— START PASSAGE TO READ —

A Nightmare on Elm Street 2: Freddy’s Revenge (1985)

Spoiler-Free Judgment Zone

After the huge success of the first movie and popularity of the Freddy character, of course they had to make a sequel. This one is pretty good, taking a little different path this time. More of a possession tale, with less of an emphasis on appearing in dreams. The acting is good, Robert Englund is still great, and most of the effects still hold up.

Synopsis

We start out on a school bus being driven by normal-looking Robert England. They miss a stop, but the driver doesn’t slow down. Soon, they head cross-country out into the desert. Suddenly, it’s Freddy driving the bus. The bus is soon dangling over a deep pit with lava and lightning. Jesse screams.

“Mommy, why can’t Jesse wake up like everyone else?” Asks his sister as she eats her “Fu Man Chews” breakfast cereal. Lisa comes over and the two drive to school. Jesse hears from Grady that the house they just moved into had some weirdness there not too long ago. A girl watched her boyfriend get butchered just across the street. Yes, it’s on Elm Street.

That night, Jesse dreams of Freddy again. At school the next day, Jesse dozes off in class and is attacked by a snake, although this one is real. Lisa comes over, and they clean his bedroom together. They find Nancy’s diary from the first film— it’s five years old. They read about Freddy; Jesse recognizes the character from his own dreams.

— END PASSAGE TO READ —
— START ENTRIES PROVIDED —

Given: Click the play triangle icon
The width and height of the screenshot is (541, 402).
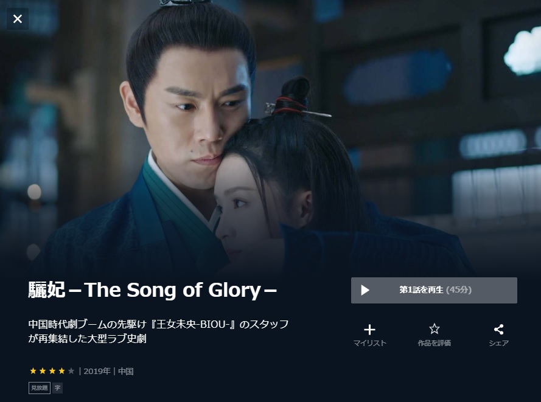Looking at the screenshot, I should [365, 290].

— END ENTRIES PROVIDED —
— START ENTRIES PROVIDED —

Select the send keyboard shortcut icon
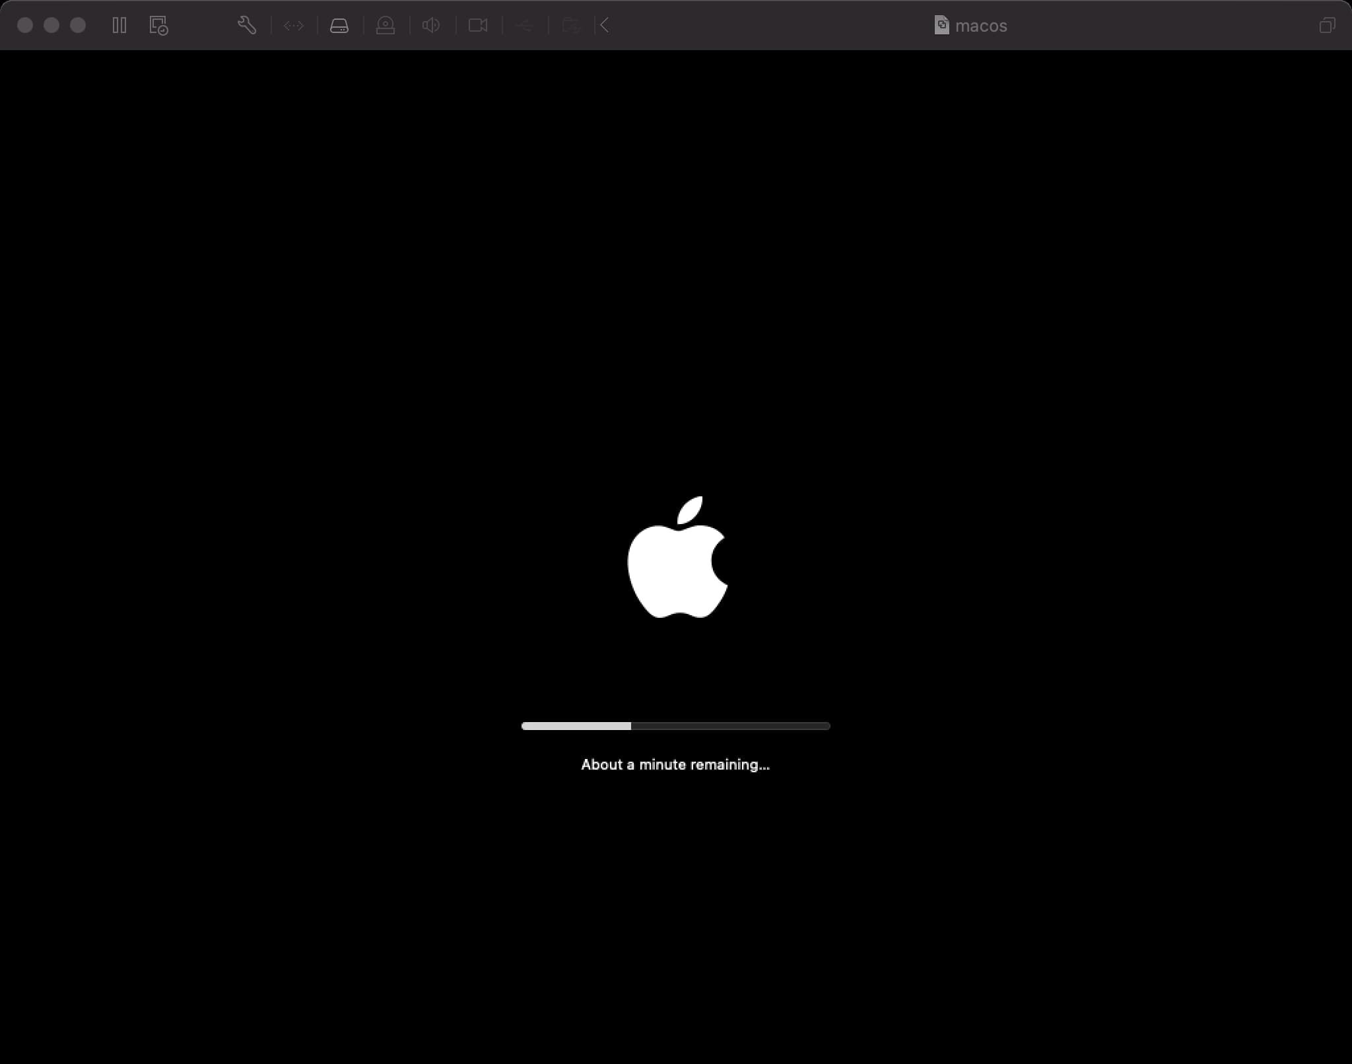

— END ENTRIES PROVIDED —

> EXERCISE REQUIREMENTS:
1. Translate this sentence from the Freddy's Revenge review into Spanish: "They miss a stop, but the driver doesn’t slow down."
2. According to the Freddy's Revenge review, what is the bus dangling over in the opening scene?
3. Output the passage of the Freddy's Revenge review from "Spoiler-Free Judgment Zone" to "lightning. Jesse screams.".

> WORKED SOLUTIONS:
1. Se pasan una parada, pero el conductor no reduce la velocidad.

2. A deep pit with lava and lightning.

3.
Spoiler-Free Judgment Zone

After the huge success of the first movie and popularity of the Freddy character, of course they had to make a sequel. This one is pretty good, taking a little different path this time. More of a possession tale, with less of an emphasis on appearing in dreams. The acting is good, Robert Englund is still great, and most of the effects still hold up.

Synopsis

We start out on a school bus being driven by normal-looking Robert England. They miss a stop, but the driver doesn’t slow down. Soon, they head cross-country out into the desert. Suddenly, it’s Freddy driving the bus. The bus is soon dangling over a deep pit with lava and lightning. Jesse screams.